====== Source passage
Reference: 217. Contains Duplicate

Problem statement

In this problem we have an input integer array nums and we have to return true if any value appears at least twice in the array and we have to return false if all the values in the array are distinct.

Example from leetcode.

Example 1:
Input: nums = [1,2,3,1]
Output: true

Example 2:
Input: nums = [1,2,3,4]
Output: false

Example 3:
Input: nums = [1,1,1,3,3,4,3,2,4,2]
Output: true

Constraints:

1 <= nums.length <= 10^5
-10^9 <= nums[i] <= 10^9

In example 1, we can see that number 1 appear twice hence we will return true.

In example 2, all the numbers are distinct so we return false.

And in example 3, we have multiple numbers that appear more than twice hence we return true.

Approach

To solve this problem we will have to keep track of the number of times we have see a given element in the nums array.
============
====== Dataset excerpts
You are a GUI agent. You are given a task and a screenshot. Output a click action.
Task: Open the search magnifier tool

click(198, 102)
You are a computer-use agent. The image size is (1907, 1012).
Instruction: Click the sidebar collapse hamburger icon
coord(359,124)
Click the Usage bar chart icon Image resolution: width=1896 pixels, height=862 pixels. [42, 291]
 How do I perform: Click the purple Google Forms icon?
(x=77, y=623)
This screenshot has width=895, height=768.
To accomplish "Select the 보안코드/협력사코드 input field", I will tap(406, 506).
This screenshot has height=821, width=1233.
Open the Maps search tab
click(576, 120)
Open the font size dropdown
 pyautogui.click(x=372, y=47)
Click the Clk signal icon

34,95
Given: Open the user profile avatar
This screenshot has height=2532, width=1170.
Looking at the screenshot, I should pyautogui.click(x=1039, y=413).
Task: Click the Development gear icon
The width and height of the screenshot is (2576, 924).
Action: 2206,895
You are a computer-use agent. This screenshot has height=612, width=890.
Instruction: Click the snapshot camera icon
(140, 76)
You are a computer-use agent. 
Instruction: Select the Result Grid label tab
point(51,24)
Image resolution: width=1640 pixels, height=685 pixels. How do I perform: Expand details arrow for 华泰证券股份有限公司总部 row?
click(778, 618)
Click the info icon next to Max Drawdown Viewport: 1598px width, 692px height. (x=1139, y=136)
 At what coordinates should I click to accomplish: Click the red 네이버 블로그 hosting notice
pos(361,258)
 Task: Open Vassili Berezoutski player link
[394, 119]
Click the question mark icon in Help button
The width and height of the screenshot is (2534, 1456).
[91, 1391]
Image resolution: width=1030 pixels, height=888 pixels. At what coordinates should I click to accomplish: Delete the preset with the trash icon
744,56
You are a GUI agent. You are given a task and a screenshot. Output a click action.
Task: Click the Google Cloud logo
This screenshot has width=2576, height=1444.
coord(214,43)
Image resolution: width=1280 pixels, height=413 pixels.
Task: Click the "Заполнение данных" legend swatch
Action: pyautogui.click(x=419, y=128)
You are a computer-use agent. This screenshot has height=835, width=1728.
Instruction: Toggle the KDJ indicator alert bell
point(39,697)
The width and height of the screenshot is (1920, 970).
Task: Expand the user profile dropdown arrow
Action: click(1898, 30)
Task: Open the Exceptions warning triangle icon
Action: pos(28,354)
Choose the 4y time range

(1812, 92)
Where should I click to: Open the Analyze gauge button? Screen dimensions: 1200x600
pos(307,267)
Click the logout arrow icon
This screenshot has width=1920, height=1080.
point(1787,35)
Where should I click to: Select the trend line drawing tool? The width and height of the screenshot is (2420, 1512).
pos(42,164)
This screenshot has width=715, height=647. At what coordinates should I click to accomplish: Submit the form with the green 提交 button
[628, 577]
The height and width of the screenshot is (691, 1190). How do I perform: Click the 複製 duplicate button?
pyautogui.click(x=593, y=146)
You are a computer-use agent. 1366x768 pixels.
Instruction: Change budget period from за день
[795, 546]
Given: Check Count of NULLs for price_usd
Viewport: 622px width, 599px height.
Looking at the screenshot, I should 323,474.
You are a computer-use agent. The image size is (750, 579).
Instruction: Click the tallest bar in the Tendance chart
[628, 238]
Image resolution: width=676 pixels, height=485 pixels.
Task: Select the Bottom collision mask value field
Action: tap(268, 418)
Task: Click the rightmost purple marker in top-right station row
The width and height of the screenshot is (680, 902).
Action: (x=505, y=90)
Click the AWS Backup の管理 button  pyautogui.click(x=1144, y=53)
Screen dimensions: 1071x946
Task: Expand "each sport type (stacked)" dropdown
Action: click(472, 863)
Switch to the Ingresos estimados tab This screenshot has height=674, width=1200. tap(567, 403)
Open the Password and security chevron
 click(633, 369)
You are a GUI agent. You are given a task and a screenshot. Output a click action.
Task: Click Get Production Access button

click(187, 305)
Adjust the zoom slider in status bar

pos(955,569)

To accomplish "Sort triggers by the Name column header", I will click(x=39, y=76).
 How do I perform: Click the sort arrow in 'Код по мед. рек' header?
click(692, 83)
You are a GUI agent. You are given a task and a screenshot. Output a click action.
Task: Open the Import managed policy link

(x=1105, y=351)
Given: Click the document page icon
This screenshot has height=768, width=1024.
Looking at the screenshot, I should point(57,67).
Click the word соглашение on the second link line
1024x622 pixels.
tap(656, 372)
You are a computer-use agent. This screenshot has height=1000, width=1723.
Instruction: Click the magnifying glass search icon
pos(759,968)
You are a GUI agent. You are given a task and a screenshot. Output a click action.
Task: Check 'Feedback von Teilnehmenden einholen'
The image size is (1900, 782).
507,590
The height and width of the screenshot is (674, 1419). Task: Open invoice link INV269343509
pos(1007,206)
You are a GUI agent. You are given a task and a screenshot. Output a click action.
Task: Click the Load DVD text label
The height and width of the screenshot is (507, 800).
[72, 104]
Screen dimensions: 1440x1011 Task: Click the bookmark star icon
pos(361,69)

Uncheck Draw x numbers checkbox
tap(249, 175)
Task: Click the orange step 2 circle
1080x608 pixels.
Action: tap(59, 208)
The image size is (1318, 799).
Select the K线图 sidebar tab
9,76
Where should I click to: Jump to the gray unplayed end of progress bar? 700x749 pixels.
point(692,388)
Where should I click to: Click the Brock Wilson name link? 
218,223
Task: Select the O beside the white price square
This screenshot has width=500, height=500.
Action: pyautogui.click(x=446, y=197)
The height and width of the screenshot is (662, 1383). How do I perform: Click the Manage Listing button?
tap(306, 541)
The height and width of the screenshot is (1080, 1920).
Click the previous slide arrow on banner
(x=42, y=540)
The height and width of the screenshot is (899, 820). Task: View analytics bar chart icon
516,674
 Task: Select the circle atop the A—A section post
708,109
============
• Stated goal A
Copy word for word the stretch from "In example 2, all" through "the nums array." in the Contains Duplicate passage.
• Stated goal B
Condense the paragraph of the Contains Duplicate passage that begins "In this problem we have an input integer array" into a single shorter sentence that keeps its main facts.

• Task response A
In example 2, all the numbers are distinct so we return false.

And in example 3, we have multiple numbers that appear more than twice hence we return true.

Approach

To solve this problem we will have to keep track of the number of times we have see a given element in the nums array.

• Task response B
Given an integer array nums, return true if any value appears at least twice and false if all values are distinct.